• [Task description]: Output every line of the listing below without any changes.

Target pointing data
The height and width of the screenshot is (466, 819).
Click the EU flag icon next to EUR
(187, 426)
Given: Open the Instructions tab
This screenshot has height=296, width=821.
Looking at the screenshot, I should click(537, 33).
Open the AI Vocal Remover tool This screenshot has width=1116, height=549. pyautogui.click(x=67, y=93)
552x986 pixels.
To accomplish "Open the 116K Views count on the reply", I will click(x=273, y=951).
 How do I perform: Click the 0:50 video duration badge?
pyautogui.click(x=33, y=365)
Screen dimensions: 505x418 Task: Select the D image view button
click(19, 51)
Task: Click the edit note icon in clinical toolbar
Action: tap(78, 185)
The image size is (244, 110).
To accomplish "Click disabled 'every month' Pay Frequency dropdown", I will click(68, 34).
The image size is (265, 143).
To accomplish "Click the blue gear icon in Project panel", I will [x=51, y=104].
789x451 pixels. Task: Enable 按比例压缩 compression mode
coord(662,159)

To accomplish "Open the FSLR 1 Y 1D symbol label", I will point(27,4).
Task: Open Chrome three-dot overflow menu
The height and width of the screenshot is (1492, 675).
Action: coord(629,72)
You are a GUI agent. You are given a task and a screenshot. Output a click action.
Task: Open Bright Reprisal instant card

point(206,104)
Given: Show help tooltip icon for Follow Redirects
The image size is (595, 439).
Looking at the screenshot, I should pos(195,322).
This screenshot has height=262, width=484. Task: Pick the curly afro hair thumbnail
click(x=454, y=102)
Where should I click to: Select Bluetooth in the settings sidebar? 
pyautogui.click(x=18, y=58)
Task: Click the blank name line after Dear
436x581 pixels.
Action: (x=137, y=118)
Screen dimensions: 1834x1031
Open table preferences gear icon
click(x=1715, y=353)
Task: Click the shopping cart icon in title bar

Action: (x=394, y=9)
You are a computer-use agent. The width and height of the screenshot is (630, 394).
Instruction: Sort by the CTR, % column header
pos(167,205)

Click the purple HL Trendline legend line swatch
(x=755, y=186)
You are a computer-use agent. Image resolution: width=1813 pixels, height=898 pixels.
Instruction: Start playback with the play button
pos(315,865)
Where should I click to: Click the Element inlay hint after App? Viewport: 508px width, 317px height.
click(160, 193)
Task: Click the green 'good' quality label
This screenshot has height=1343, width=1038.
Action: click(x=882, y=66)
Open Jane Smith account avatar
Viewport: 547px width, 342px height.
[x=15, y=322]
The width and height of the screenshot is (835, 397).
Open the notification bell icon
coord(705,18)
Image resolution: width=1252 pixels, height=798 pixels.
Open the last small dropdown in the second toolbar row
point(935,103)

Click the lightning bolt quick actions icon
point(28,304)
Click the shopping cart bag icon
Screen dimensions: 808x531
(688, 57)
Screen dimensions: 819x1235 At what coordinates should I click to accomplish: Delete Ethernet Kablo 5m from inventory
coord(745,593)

• [Answer to the problem]:
The height and width of the screenshot is (466, 819).
Click the EU flag icon next to EUR
(187, 426)
Given: Open the Instructions tab
This screenshot has height=296, width=821.
Looking at the screenshot, I should click(537, 33).
Open the AI Vocal Remover tool This screenshot has width=1116, height=549. pyautogui.click(x=67, y=93)
552x986 pixels.
To accomplish "Open the 116K Views count on the reply", I will click(x=273, y=951).
 How do I perform: Click the 0:50 video duration badge?
pyautogui.click(x=33, y=365)
Screen dimensions: 505x418 Task: Select the D image view button
click(19, 51)
Task: Click the edit note icon in clinical toolbar
Action: tap(78, 185)
The image size is (244, 110).
To accomplish "Click disabled 'every month' Pay Frequency dropdown", I will click(68, 34).
The image size is (265, 143).
To accomplish "Click the blue gear icon in Project panel", I will [x=51, y=104].
789x451 pixels. Task: Enable 按比例压缩 compression mode
coord(662,159)

To accomplish "Open the FSLR 1 Y 1D symbol label", I will point(27,4).
Task: Open Chrome three-dot overflow menu
The height and width of the screenshot is (1492, 675).
Action: coord(629,72)
You are a GUI agent. You are given a task and a screenshot. Output a click action.
Task: Open Bright Reprisal instant card

point(206,104)
Given: Show help tooltip icon for Follow Redirects
The image size is (595, 439).
Looking at the screenshot, I should pos(195,322).
This screenshot has height=262, width=484. Task: Pick the curly afro hair thumbnail
click(x=454, y=102)
Where should I click to: Select Bluetooth in the settings sidebar? 
pyautogui.click(x=18, y=58)
Task: Click the blank name line after Dear
436x581 pixels.
Action: (x=137, y=118)
Screen dimensions: 1834x1031
Open table preferences gear icon
click(x=1715, y=353)
Task: Click the shopping cart icon in title bar

Action: (x=394, y=9)
You are a computer-use agent. The width and height of the screenshot is (630, 394).
Instruction: Sort by the CTR, % column header
pos(167,205)

Click the purple HL Trendline legend line swatch
(x=755, y=186)
You are a computer-use agent. Image resolution: width=1813 pixels, height=898 pixels.
Instruction: Start playback with the play button
pos(315,865)
Where should I click to: Click the Element inlay hint after App? Viewport: 508px width, 317px height.
click(160, 193)
Task: Click the green 'good' quality label
This screenshot has height=1343, width=1038.
Action: click(x=882, y=66)
Open Jane Smith account avatar
Viewport: 547px width, 342px height.
[x=15, y=322]
The width and height of the screenshot is (835, 397).
Open the notification bell icon
coord(705,18)
Image resolution: width=1252 pixels, height=798 pixels.
Open the last small dropdown in the second toolbar row
point(935,103)

Click the lightning bolt quick actions icon
point(28,304)
Click the shopping cart bag icon
Screen dimensions: 808x531
(688, 57)
Screen dimensions: 819x1235 At what coordinates should I click to accomplish: Delete Ethernet Kablo 5m from inventory
coord(745,593)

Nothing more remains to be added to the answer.